In just a few years, Trudy Irene Scee, a former instructor at Husson University and Mount Allison University in New Brunswick, Canada, has begun to reshape our shared understanding of Maine history through her books. Within five years, starting in 2010, she published “City on the Penobscot: A Comprehensive History of Bangor, Maine,” “The Mount Hope Cemetery of Bangor” and “Rouges, Rascals and Other Villainous Mainers.” Although she revels in the shady side of the street, Scee’s writings always deliver the rest of the story. She is capable of such works as the solid biography, “Moving the Earth: The Life and Work of Herbert E. Sargent,” published in 2015. Scee seems to be in perpetual motion.

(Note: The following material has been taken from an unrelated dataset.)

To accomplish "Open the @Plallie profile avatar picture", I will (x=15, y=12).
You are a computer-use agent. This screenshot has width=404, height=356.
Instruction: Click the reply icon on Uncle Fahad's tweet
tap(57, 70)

Now she takes on a portion of Down East history that has been long overlooked. As late as 1973, the Maine Catalogue confidently proclaimed that “dance and Maine don’t appear especially attracted to each other.” The statement flew in the face of fact. Dance was central to Wabanaki culture and to the immigrant groups that subsequently pirouetted into the landscape. There have followed such noted Maine dancers as Molly Spotted Elk, Grace DeCarleton Ross and Anthony “Chan” Spotten. And the state has been home to important dance companies and dance festivals and, of course, studios that have taught ballet, tap and modern dance to generations of people.

Scee has an abiding interest and knowledge in Maine dance as a whole, but in “Dancing in Paradise, Burning in Hell,” published last year by Down East Books, her focus is on “working class female dancers,” which she places in an industry stretching back some time. To my knowledge, aside from independent historian Candace Kane, who wrote about the Martin Dance School in Bangor in the 1860s, few Maine historians have paid any interest to dancing women and their role in society. If mentioned at all, scholars have placed female dancers of the 19th and 20th century in the company of criminals, prostitutes and dubious goings-on, perhaps for a prurient giggle in a dry text.

In some sense, the book’s title is a shill, a come-on in the carnival midway. Scee parts the historical curtain, but there are no visuals, no smutty images. The interest is in individual women, passing through Maine, who chose to make an independent living in an occupation other than factory girl, school teacher, nurse or secretary. Often scantily clad and always “tarted up,” this was an “industry” looked down on by proper citizens (whomever they may have been).

In 1910, a Bangor news reporter wrote that is was agonizing to watch “a leading citizen of East Weedybumps separating himself from his hard earned and honestly earned and modest savings to gaze upon the mysterious beauty of the Orient, who probably lives in one squalid room near the Gas House Patch in South Boston.”

To this Scee adds, “The woman might have been both beautiful and poor, and both Eastern in ethnicity and a resident of Boston.”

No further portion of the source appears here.